What you will do:
Reproduce every entry in the listing without alteration.

________________________

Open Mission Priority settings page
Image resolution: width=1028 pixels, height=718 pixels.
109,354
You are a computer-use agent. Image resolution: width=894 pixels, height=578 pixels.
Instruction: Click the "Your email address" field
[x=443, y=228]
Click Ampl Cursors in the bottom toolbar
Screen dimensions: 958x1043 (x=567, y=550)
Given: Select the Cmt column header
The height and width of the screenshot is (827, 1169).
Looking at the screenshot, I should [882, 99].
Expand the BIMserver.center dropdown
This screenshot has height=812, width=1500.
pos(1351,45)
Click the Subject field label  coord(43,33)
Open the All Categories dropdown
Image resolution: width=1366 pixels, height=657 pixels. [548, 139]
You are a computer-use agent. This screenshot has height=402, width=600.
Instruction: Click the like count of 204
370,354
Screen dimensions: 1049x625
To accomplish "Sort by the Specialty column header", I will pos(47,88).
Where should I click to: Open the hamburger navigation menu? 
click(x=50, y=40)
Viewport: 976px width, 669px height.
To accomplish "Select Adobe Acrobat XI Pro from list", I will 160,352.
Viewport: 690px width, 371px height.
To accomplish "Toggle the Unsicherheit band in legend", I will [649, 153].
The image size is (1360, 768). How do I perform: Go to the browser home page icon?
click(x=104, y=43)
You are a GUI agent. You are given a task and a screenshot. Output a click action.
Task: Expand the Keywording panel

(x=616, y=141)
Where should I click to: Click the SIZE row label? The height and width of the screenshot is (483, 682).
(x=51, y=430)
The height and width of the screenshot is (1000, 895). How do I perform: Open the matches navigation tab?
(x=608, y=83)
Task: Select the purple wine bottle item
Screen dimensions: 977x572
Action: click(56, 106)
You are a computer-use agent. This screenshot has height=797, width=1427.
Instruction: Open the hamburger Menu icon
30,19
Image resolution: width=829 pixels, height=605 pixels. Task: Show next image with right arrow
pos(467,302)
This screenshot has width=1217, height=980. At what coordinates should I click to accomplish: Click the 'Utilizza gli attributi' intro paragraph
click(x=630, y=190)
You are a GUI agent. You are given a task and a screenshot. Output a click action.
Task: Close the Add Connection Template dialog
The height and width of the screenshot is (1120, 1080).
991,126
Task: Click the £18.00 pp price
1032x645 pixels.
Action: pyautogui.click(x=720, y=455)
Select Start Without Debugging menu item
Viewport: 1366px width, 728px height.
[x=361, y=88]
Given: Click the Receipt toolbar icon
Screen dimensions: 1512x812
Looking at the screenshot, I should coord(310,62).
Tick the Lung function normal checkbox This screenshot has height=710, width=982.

________________________

Task output:
Open Mission Priority settings page
Image resolution: width=1028 pixels, height=718 pixels.
109,354
You are a computer-use agent. Image resolution: width=894 pixels, height=578 pixels.
Instruction: Click the "Your email address" field
[x=443, y=228]
Click Ampl Cursors in the bottom toolbar
Screen dimensions: 958x1043 (x=567, y=550)
Given: Select the Cmt column header
The height and width of the screenshot is (827, 1169).
Looking at the screenshot, I should [882, 99].
Expand the BIMserver.center dropdown
This screenshot has height=812, width=1500.
pos(1351,45)
Click the Subject field label  coord(43,33)
Open the All Categories dropdown
Image resolution: width=1366 pixels, height=657 pixels. [548, 139]
You are a computer-use agent. This screenshot has height=402, width=600.
Instruction: Click the like count of 204
370,354
Screen dimensions: 1049x625
To accomplish "Sort by the Specialty column header", I will pos(47,88).
Where should I click to: Open the hamburger navigation menu? 
click(x=50, y=40)
Viewport: 976px width, 669px height.
To accomplish "Select Adobe Acrobat XI Pro from list", I will 160,352.
Viewport: 690px width, 371px height.
To accomplish "Toggle the Unsicherheit band in legend", I will [649, 153].
The image size is (1360, 768). How do I perform: Go to the browser home page icon?
click(x=104, y=43)
You are a GUI agent. You are given a task and a screenshot. Output a click action.
Task: Expand the Keywording panel

(x=616, y=141)
Where should I click to: Click the SIZE row label? The height and width of the screenshot is (483, 682).
(x=51, y=430)
The height and width of the screenshot is (1000, 895). How do I perform: Open the matches navigation tab?
(x=608, y=83)
Task: Select the purple wine bottle item
Screen dimensions: 977x572
Action: click(56, 106)
You are a computer-use agent. This screenshot has height=797, width=1427.
Instruction: Open the hamburger Menu icon
30,19
Image resolution: width=829 pixels, height=605 pixels. Task: Show next image with right arrow
pos(467,302)
This screenshot has width=1217, height=980. At what coordinates should I click to accomplish: Click the 'Utilizza gli attributi' intro paragraph
click(x=630, y=190)
You are a GUI agent. You are given a task and a screenshot. Output a click action.
Task: Close the Add Connection Template dialog
The height and width of the screenshot is (1120, 1080).
991,126
Task: Click the £18.00 pp price
1032x645 pixels.
Action: pyautogui.click(x=720, y=455)
Select Start Without Debugging menu item
Viewport: 1366px width, 728px height.
[x=361, y=88]
Given: Click the Receipt toolbar icon
Screen dimensions: 1512x812
Looking at the screenshot, I should coord(310,62).
Tick the Lung function normal checkbox This screenshot has height=710, width=982.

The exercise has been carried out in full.